WHAT THE TASK REQUIRES | Please retype the listing below without a single change.

DATA PROVIDED |

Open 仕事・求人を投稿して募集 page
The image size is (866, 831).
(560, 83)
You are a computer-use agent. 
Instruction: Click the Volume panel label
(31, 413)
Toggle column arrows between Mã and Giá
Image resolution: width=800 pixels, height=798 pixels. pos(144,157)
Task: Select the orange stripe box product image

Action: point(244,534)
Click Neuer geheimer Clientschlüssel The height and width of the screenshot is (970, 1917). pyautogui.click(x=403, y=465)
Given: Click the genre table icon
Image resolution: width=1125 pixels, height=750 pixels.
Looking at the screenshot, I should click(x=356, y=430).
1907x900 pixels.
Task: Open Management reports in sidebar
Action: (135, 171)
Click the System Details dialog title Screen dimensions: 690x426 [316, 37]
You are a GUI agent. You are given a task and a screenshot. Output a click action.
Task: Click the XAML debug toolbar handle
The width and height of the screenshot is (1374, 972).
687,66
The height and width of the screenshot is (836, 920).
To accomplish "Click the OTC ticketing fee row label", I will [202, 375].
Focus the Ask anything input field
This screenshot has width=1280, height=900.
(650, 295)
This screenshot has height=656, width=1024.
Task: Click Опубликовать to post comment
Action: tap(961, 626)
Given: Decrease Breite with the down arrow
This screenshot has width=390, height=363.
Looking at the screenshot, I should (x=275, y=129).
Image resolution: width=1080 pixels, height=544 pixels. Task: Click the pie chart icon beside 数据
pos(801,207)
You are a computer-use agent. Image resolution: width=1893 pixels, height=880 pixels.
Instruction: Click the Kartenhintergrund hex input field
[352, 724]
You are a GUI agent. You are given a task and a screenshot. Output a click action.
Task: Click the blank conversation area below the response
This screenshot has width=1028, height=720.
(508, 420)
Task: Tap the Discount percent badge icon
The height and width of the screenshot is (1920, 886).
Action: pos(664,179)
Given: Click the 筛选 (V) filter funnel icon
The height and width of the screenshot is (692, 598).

RESULT |
Open 仕事・求人を投稿して募集 page
The image size is (866, 831).
(560, 83)
You are a computer-use agent. 
Instruction: Click the Volume panel label
(31, 413)
Toggle column arrows between Mã and Giá
Image resolution: width=800 pixels, height=798 pixels. pos(144,157)
Task: Select the orange stripe box product image

Action: point(244,534)
Click Neuer geheimer Clientschlüssel The height and width of the screenshot is (970, 1917). pyautogui.click(x=403, y=465)
Given: Click the genre table icon
Image resolution: width=1125 pixels, height=750 pixels.
Looking at the screenshot, I should click(x=356, y=430).
1907x900 pixels.
Task: Open Management reports in sidebar
Action: (135, 171)
Click the System Details dialog title Screen dimensions: 690x426 [316, 37]
You are a GUI agent. You are given a task and a screenshot. Output a click action.
Task: Click the XAML debug toolbar handle
The width and height of the screenshot is (1374, 972).
687,66
The height and width of the screenshot is (836, 920).
To accomplish "Click the OTC ticketing fee row label", I will [202, 375].
Focus the Ask anything input field
This screenshot has width=1280, height=900.
(650, 295)
This screenshot has height=656, width=1024.
Task: Click Опубликовать to post comment
Action: tap(961, 626)
Given: Decrease Breite with the down arrow
This screenshot has width=390, height=363.
Looking at the screenshot, I should (x=275, y=129).
Image resolution: width=1080 pixels, height=544 pixels. Task: Click the pie chart icon beside 数据
pos(801,207)
You are a computer-use agent. Image resolution: width=1893 pixels, height=880 pixels.
Instruction: Click the Kartenhintergrund hex input field
[352, 724]
You are a GUI agent. You are given a task and a screenshot. Output a click action.
Task: Click the blank conversation area below the response
This screenshot has width=1028, height=720.
(508, 420)
Task: Tap the Discount percent badge icon
The height and width of the screenshot is (1920, 886).
Action: pos(664,179)
Given: Click the 筛选 (V) filter funnel icon
The height and width of the screenshot is (692, 598).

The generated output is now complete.